Please add 103 to every coordinate in the answers for the stretch from the line containing "Where should I" through the line containing "pos(892,367)", then give those lines again in full, requests included. Leave the pictures out of your answer.

DATASET CONTENT >>
+++

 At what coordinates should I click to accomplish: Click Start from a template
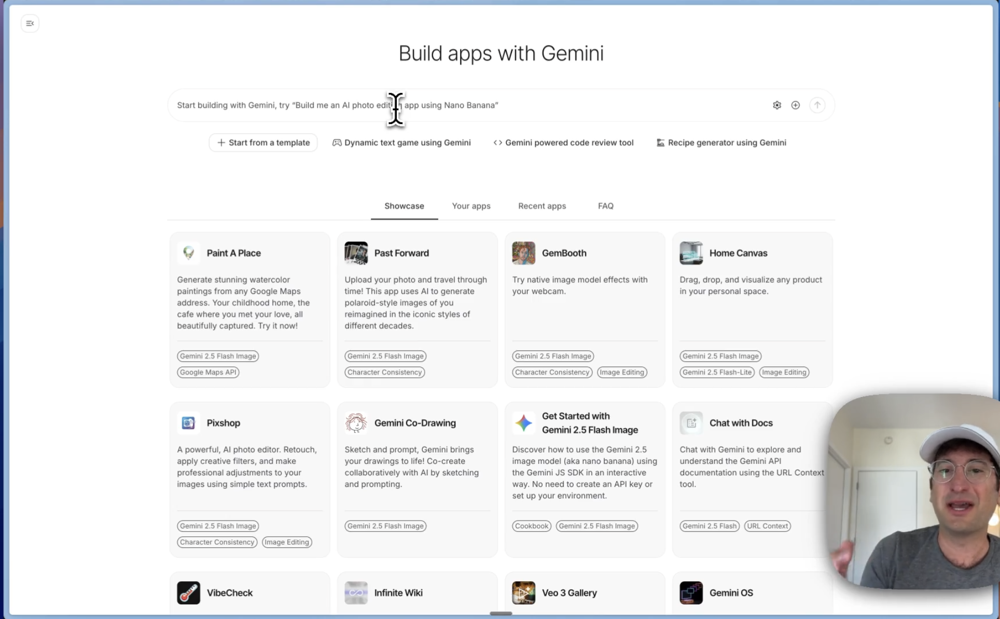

+++

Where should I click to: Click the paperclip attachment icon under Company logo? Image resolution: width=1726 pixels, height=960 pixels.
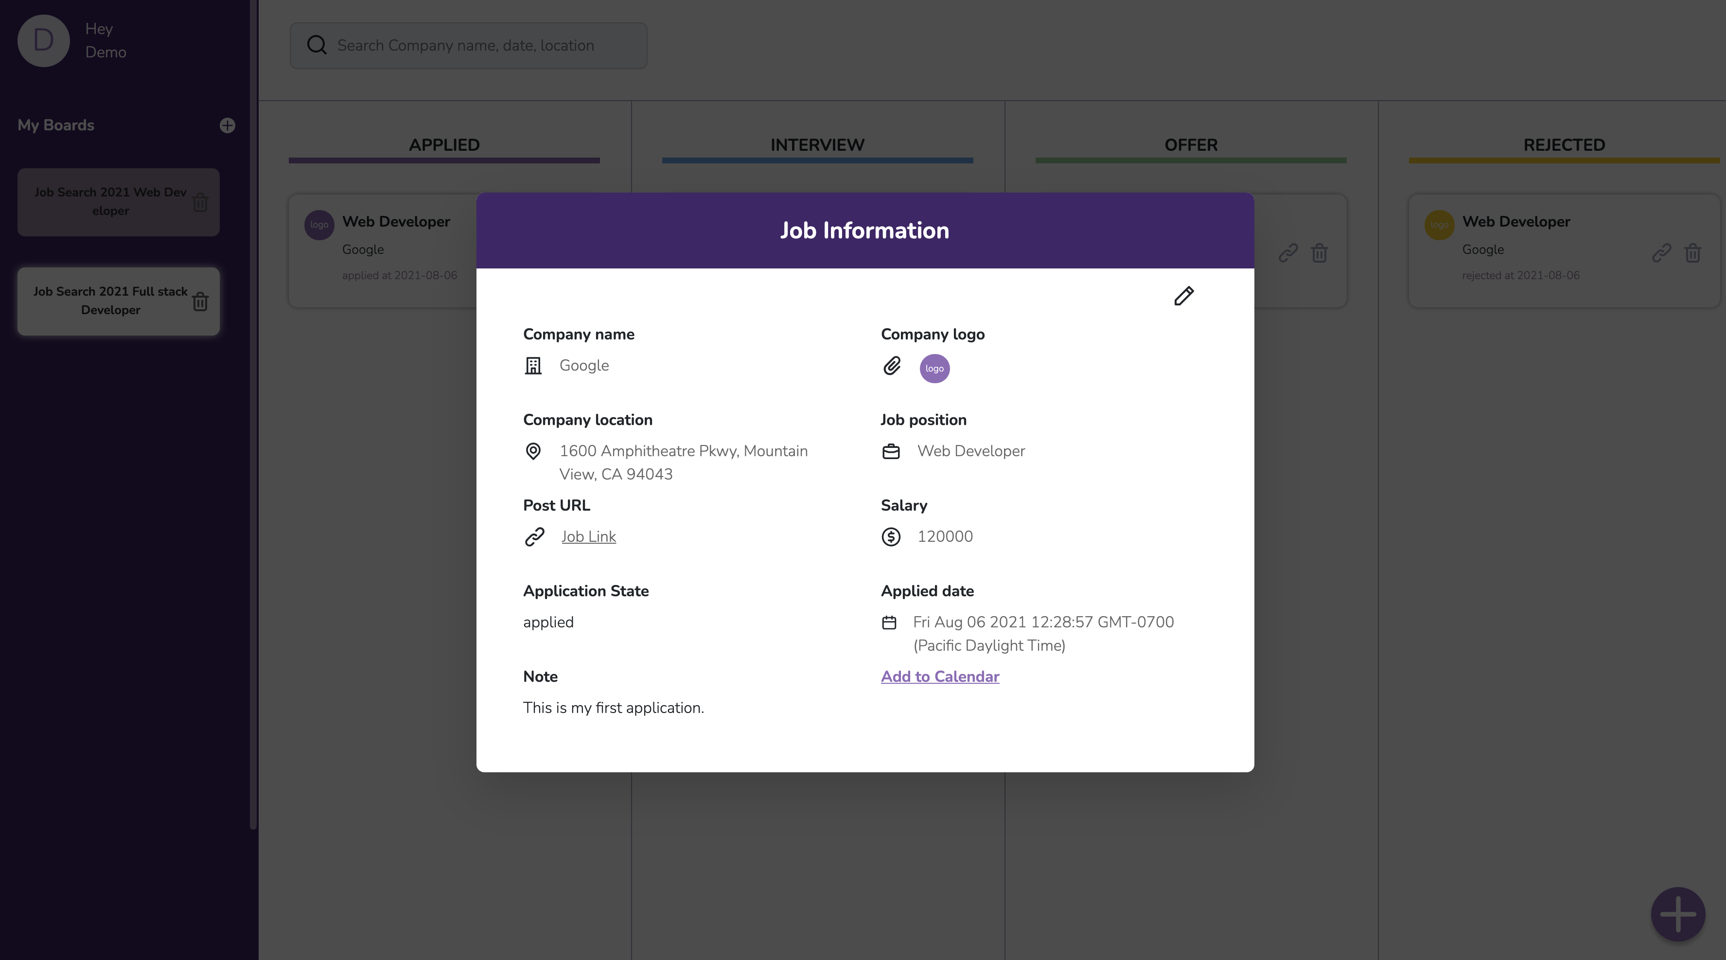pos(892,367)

+++

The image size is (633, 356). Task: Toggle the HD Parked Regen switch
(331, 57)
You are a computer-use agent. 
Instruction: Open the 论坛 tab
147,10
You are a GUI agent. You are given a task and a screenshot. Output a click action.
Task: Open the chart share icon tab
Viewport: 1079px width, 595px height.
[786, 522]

+++

WORKED ANSWER >>
Where should I click to: Click the paperclip attachment icon under Company logo? Image resolution: width=1726 pixels, height=960 pixels.
pos(995,470)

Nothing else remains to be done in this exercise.